Retype the leadership passage below word for word, starting with "Great leaders all" and going on through "preserving today’s environment.".

> _SELECTED EXTRACT_:
----
“If you’re drowning, you make a lousy lifeguard,” Seth Godin recently told Tim Ferriss. And while we’re quick to recognize this fact as it relates to beach safety, we’re less adept at recognizing the risk to our own companies. Too often we fail to see that as we push a a productivity-obsessed culture, it leaves a leadership vacuum in its wake.
Great leaders all have one thing in common: they help us to arrive at better places than we could reach on our own. Or as David Foster Wallace put it,
“A real leader is somebody who can help us overcome the limitations of our own individual laziness and selfishness and weakness and fear and get us to do better, harder things than we can get ourselves to do on our own.”
And yet most managers are rarely given this opportunity to lead. They’re drowned in daily tasks that focus on the imminent without a thought of moving in new directions. They’re time is consumed with unnecessarily babysitting people through their daily responsibilities and preserving today’s environment.
----
> _STORED ROWS_:
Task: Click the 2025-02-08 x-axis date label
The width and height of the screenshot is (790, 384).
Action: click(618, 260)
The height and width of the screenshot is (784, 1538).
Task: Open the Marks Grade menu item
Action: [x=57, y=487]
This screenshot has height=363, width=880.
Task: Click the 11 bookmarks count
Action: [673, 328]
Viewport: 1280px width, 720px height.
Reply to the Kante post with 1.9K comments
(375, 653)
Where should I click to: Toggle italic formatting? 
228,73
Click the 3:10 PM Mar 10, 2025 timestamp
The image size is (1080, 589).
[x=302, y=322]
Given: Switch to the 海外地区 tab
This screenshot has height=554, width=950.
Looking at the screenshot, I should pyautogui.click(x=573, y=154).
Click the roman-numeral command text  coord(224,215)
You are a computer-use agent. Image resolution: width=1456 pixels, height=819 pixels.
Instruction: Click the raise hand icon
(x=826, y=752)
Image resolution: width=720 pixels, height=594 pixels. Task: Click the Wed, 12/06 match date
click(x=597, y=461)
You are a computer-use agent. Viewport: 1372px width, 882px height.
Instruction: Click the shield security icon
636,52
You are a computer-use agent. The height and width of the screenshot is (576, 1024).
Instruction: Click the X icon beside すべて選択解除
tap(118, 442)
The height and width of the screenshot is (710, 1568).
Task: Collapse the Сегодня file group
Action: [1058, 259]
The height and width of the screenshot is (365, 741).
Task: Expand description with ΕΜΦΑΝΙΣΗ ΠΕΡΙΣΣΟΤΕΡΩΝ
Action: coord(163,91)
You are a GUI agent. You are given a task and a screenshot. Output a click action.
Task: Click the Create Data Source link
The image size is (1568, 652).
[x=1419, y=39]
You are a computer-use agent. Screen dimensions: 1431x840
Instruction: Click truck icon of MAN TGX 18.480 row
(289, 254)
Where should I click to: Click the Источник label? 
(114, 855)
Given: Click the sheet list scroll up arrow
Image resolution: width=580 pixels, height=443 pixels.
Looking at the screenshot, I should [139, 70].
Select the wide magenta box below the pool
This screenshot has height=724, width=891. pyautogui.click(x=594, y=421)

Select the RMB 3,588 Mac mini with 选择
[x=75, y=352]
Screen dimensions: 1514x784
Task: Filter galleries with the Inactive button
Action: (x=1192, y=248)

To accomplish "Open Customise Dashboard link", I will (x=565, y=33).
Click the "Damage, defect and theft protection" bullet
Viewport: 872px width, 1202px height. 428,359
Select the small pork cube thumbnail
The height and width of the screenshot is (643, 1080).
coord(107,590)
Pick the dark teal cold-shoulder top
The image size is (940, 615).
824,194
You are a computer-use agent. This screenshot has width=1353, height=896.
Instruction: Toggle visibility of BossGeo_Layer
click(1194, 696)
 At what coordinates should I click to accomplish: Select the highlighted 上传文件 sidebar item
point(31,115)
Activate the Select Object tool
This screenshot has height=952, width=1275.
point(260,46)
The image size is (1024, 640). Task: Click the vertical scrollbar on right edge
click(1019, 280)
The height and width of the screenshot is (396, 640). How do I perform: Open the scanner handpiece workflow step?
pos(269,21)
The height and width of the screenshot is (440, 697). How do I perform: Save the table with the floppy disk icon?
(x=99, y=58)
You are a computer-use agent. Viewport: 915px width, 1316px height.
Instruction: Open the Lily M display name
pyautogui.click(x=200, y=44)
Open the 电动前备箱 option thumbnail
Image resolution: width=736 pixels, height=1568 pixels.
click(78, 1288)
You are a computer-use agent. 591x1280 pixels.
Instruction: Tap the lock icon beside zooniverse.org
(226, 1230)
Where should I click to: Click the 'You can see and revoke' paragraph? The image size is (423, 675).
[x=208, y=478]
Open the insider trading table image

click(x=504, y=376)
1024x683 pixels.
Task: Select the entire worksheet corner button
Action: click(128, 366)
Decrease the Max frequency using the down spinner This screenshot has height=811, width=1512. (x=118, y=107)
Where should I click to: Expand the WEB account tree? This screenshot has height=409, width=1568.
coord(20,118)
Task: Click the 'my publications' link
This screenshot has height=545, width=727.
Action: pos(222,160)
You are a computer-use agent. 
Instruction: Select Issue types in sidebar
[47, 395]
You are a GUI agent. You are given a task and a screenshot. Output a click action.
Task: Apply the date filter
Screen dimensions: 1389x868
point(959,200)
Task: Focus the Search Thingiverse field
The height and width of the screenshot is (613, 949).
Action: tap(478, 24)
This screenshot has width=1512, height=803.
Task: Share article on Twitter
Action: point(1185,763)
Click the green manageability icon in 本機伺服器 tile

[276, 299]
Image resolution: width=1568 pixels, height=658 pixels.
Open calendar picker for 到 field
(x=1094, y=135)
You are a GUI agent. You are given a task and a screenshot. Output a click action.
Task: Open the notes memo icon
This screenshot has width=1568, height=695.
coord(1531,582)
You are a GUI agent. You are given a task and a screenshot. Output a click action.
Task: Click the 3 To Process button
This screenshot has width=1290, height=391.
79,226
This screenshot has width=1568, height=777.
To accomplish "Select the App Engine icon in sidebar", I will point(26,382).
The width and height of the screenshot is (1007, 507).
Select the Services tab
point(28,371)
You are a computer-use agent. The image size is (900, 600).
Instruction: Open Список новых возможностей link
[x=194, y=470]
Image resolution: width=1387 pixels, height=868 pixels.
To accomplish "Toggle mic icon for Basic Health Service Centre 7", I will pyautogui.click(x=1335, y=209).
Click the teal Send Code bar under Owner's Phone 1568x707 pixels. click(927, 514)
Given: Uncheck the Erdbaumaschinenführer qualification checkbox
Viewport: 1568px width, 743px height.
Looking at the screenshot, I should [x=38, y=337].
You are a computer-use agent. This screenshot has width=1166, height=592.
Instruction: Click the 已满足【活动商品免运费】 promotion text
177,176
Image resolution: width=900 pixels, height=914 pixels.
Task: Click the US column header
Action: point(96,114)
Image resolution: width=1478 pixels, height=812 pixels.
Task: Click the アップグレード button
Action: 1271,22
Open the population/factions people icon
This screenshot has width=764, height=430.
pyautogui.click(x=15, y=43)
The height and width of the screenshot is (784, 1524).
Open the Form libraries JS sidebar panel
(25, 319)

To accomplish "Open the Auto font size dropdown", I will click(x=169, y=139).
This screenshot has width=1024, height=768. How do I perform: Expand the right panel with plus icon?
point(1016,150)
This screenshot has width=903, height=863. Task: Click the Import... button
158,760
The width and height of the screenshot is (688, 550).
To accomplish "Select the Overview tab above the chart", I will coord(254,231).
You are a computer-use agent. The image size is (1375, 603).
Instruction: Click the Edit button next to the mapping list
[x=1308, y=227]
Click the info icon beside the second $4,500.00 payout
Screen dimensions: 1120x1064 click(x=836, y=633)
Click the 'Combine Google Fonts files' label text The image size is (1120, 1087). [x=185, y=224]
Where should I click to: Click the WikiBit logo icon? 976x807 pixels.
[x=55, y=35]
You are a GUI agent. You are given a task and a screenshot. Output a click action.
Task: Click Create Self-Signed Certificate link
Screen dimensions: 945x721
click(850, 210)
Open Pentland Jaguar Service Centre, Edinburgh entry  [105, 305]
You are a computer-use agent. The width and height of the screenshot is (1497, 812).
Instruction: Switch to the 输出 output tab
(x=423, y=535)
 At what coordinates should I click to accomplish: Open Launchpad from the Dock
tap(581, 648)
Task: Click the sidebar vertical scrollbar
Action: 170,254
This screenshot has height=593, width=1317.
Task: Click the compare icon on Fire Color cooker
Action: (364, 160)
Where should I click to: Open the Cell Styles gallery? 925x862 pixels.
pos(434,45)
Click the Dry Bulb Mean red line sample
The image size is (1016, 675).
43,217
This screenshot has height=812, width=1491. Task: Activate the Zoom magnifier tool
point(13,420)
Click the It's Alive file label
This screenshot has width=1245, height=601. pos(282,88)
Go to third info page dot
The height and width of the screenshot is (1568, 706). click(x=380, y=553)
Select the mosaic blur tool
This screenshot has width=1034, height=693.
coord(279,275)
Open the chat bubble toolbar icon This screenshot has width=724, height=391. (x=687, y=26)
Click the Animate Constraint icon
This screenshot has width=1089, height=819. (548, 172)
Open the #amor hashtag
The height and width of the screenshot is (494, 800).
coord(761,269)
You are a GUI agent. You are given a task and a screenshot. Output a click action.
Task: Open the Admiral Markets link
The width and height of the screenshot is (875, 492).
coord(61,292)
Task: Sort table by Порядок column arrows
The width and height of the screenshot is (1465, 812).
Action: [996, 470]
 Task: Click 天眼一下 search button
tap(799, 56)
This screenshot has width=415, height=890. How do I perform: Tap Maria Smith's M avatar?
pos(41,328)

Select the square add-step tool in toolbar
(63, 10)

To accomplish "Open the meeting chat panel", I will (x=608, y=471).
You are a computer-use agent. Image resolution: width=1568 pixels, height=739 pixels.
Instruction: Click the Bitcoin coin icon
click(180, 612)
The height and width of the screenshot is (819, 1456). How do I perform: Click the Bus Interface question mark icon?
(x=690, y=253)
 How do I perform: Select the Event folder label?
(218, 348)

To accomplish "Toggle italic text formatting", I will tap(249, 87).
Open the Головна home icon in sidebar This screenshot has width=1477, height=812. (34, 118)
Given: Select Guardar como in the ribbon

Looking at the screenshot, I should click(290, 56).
----
> _SOLUTION TO THE EXERCISE_:
Great leaders all have one thing in common: they help us to arrive at better places than we could reach on our own. Or as David Foster Wallace put it,
“A real leader is somebody who can help us overcome the limitations of our own individual laziness and selfishness and weakness and fear and get us to do better, harder things than we can get ourselves to do on our own.”
And yet most managers are rarely given this opportunity to lead. They’re drowned in daily tasks that focus on the imminent without a thought of moving in new directions. They’re time is consumed with unnecessarily babysitting people through their daily responsibilities and preserving today’s environment.